MidAmerican testing utility trucks which run on batteries
DES MOINES — MidAmerican Energy says it is the first utility company in the state to try all-electric utility trucks.
Company spokesman Geoff Greenwood says these are the large bucket trucks that allow them to get up in the air and work on power lines. “These trucks have two different batteries on board — one powers the vehicle and allows it to travel — and then the other battery allows the crews to do their work when they get to that location,” Greenwood says.
He says the Des Moines-based company has purchased three trucks and they to put them through their paces in the field before buying more. “Our goal is to see how they work, see how they operate in real-world conditions, all kinds of weather conditions, all kinds of terrain. And let’s test them out, let’s see how they work,” Greenwood says. “And if they work as well as we expect them to work, then we’ll be making a lot more purchases.”

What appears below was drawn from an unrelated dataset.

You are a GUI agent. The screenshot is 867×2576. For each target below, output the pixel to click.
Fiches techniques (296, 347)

Greenwood says the trucks have a 135-mile range. “We’ve assigned one to Sioux City, we’ve assigned one to the Des Moines area, and then we’ve assigned one to the Quad Cities. So we’ve got them spread across the state,” he says. “We are putting them to work as we speak, and our crews will run them through everything that they do day in and day out and see how they work.”

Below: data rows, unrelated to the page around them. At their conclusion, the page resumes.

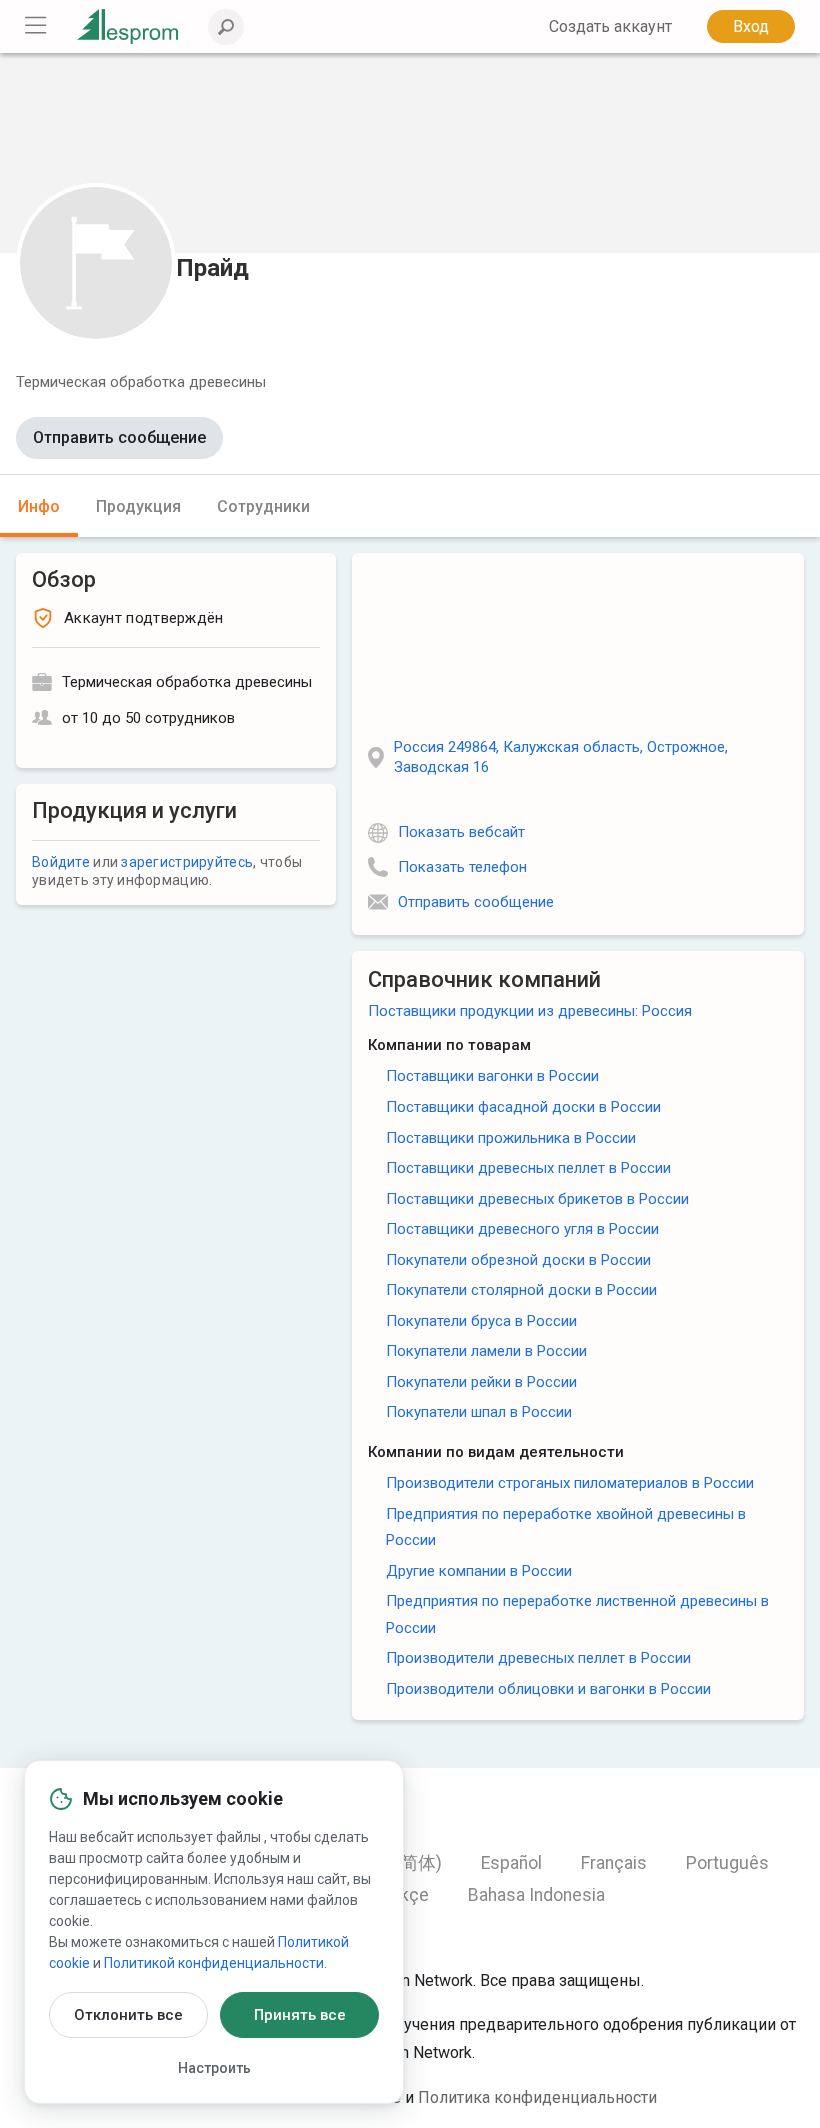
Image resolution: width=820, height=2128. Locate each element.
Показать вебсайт (461, 832)
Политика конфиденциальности (537, 2097)
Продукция (138, 506)
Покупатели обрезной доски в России (518, 1260)
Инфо (39, 506)
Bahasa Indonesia (536, 1895)
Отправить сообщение (119, 437)
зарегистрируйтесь (187, 862)
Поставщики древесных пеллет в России (528, 1168)
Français (614, 1863)
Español (511, 1863)
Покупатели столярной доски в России (521, 1290)
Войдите (61, 862)
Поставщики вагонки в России (492, 1076)
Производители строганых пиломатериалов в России (570, 1483)
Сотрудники (263, 506)
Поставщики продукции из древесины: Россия (530, 1011)
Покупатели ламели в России (486, 1351)
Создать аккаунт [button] (610, 26)
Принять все (300, 2015)
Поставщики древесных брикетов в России (537, 1199)
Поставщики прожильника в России (511, 1138)
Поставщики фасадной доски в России (523, 1107)
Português (727, 1863)
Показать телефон (462, 867)
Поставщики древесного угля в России (522, 1229)
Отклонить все (128, 2015)
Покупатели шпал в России (479, 1412)
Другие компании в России (479, 1571)
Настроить (214, 2068)
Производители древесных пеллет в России (538, 1658)
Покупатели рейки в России (481, 1382)
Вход (751, 26)
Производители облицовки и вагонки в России (548, 1689)
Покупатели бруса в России (481, 1321)
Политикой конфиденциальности (214, 1963)
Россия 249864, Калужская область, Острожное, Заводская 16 (561, 757)
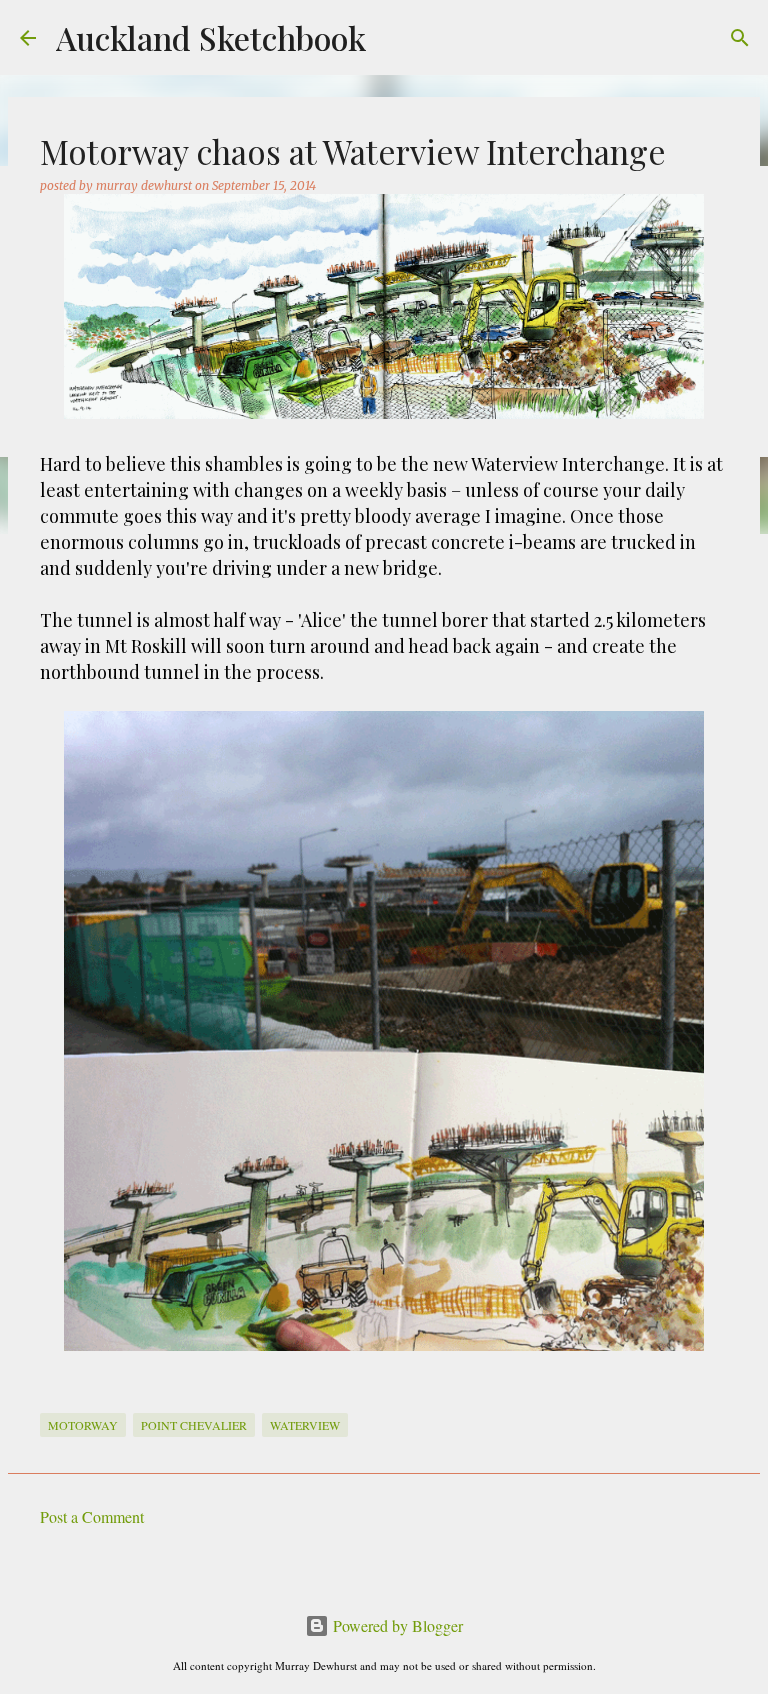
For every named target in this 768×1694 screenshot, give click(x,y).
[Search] (740, 38)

He says they have fast chargers at their facilities where the trucks and be charged overnight. Greenwood says they don’t make much noise — which will make it easier for crews to communicate in the field. He says they will put out no emissions, which allows crews train on them using an indoor facility. Greenwood says the cost of operating the trucks is something they are also reviewing.

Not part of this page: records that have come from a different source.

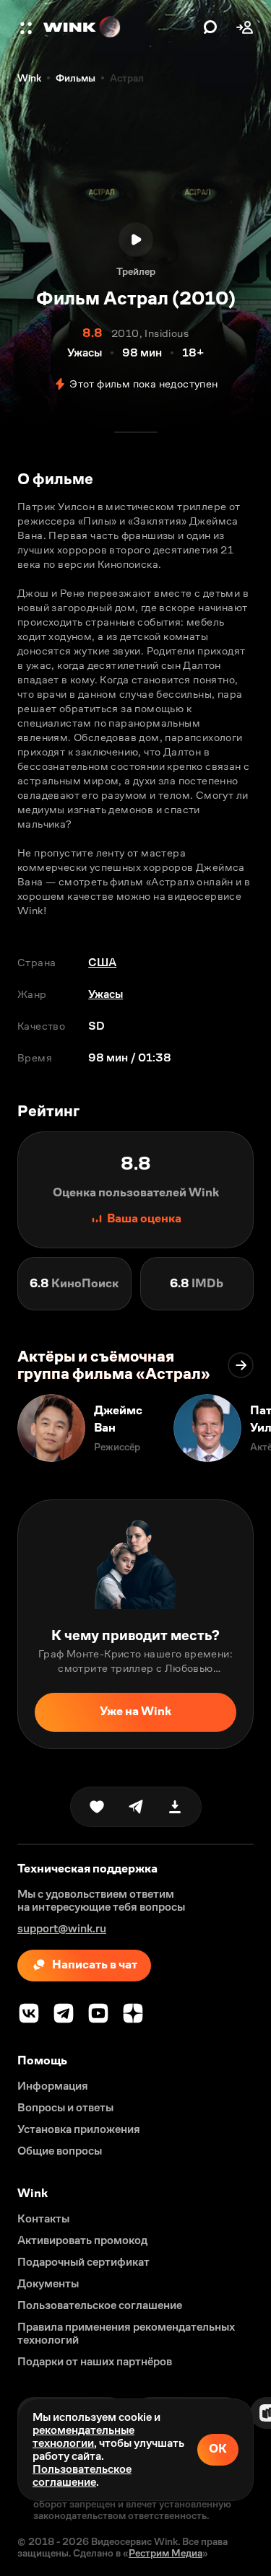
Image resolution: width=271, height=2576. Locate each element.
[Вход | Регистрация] (245, 27)
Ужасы (105, 994)
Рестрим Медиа (165, 2553)
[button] (27, 27)
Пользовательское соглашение (82, 2475)
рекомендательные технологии (83, 2436)
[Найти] (210, 27)
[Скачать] (175, 1806)
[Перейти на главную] (119, 27)
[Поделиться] (136, 1806)
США (102, 962)
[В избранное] (97, 1806)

“An electric vehicle is more expensive, however, we’re not paying for fuel. And there’s a lot of maintenance that you would have to do using a combustion engine that you don’t need for an electric vehicle,” he says. “For example, no oil change, these don’t need oil changes. So they are more expensive up-front, but we’re eager to see what kind of maintenance savings we get as we progress.” Greenwood says the trucks are charging up with renewable energy from their own wind farms — which brings things full circle.